Interior of DIFFER's experiment for plasma surface interaction Pilot-PSI
Plasma eruptions in ITER
ITER is designed to show the technical feasibility of fusion as en energy source. It is the first reactor of its kind designed to produce more power from fusion than is needed to run the device. A critical issue for the success of fusion as a sustainable energy source is the lifetime of the reactor wall; the exhaust or divertor of a fusion reactor is subjected to a continuous bombardment of heat and fast particles.

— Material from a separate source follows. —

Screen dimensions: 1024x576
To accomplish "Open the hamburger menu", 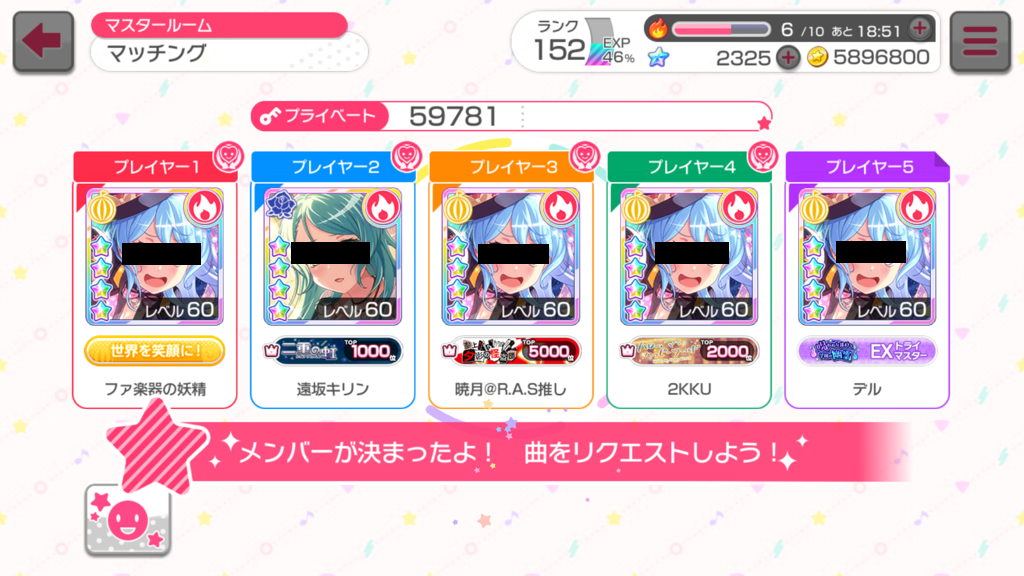I will click(x=980, y=41).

On top of that, intense eruptions called Edge Localized Modes or ELMs can increase the power density by a factor 100. In the future fusion reactor ITER, the heat and particle flow in load steady state and during ELMs will be orders of magnitude higher than in present-day fusion experiments. The mitigated ELMs are expected to deposit up to a gigawatt of power per square meter on the exhaust.
To properly study the plasma surface interaction under ITER conditions, DIFFER has developed the two experiments Pilot-PSI and its big brother Magnum-PSI. These are amongst very few laboratory experiments in the world that can create the steady state plasma near ITER's exhaust. During his PhD research, Zieliński developed a pulsed plasma source for Pilot-PSI, which can spike the power density in the plasma just as in real ELMs. The resulting setup is the first in the world that can mimic all plasma conditions near the wall of ITER in an accessible laboratory experiment.

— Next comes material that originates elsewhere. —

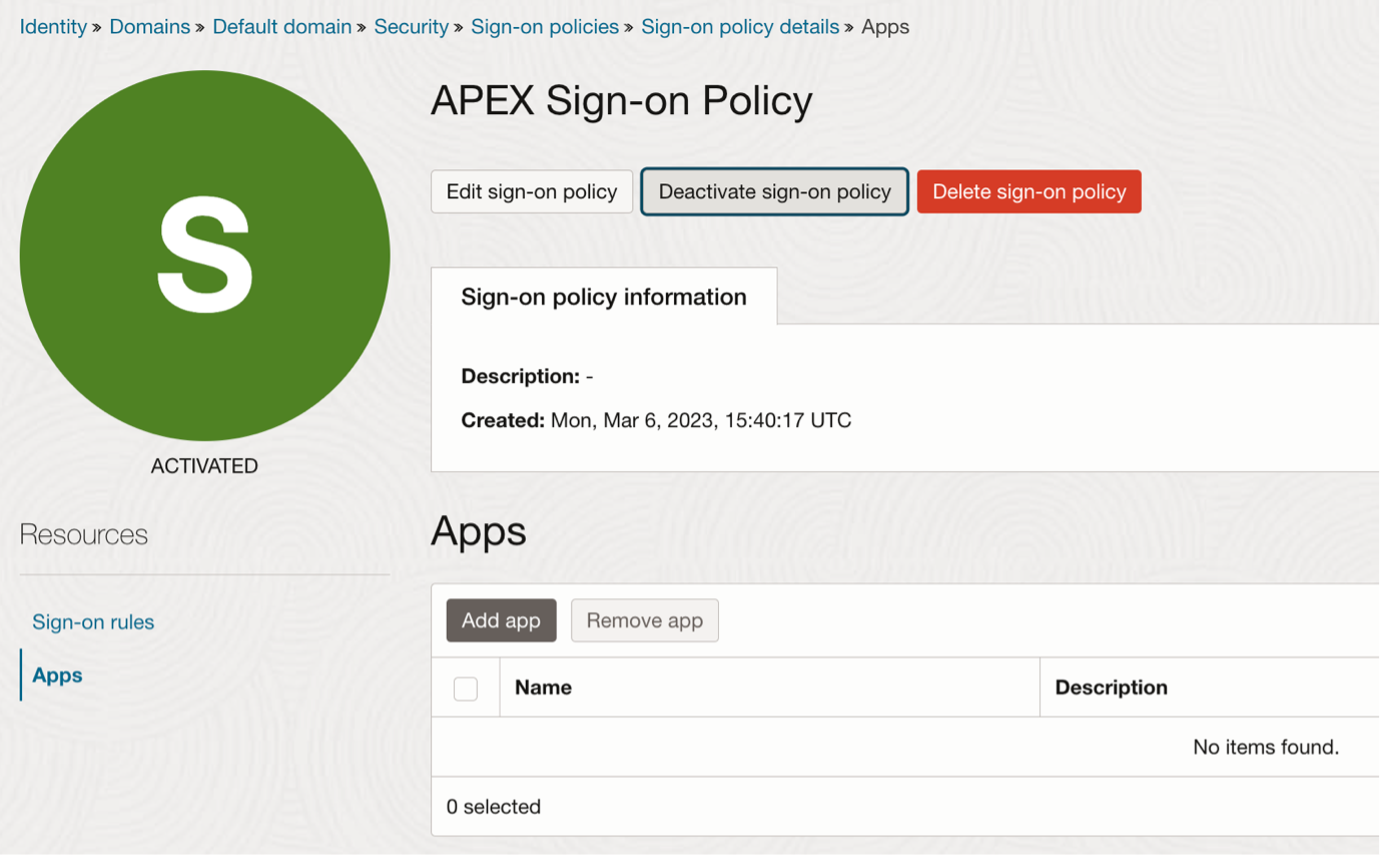Delete the sign-on policy
1384x858 pixels.
click(1029, 191)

Cartoon of Pilot-PSI: cover image for Jakub Zieliński's PhD thesis "A high power pulsed plasma system for material testing under simultaneous continuous and transient loads" - copyright: J.J. Zieliński
With the new pulsed plasma system, Zieliński and colleagues discovered a totally unexpected and beneficial behaviour of the reactor wall material tungsten exposed to ELMs. During a large power pulse of the plasma, the wall temperature can start to decrease while the pulse is still underway, thereby protecting the material from a part of the incoming energy. The team attribute this to self-shielding: one possibility is that hydrogen absorbed in the surface is released by the start of the ELM and forms a buffer before the wall material. Another option is that ions from the plasma scatter back from the surface and shield the rest of the pulse. More research is needed to find out how this effect works in detail and what implication it will have for the ITER wall materials.
Zieliński: "If the plasma surface interactions and materials issues are not dealt with properly, the life time of the strike zones, i.e. the strips of material that take most of the power, could be days rather than years."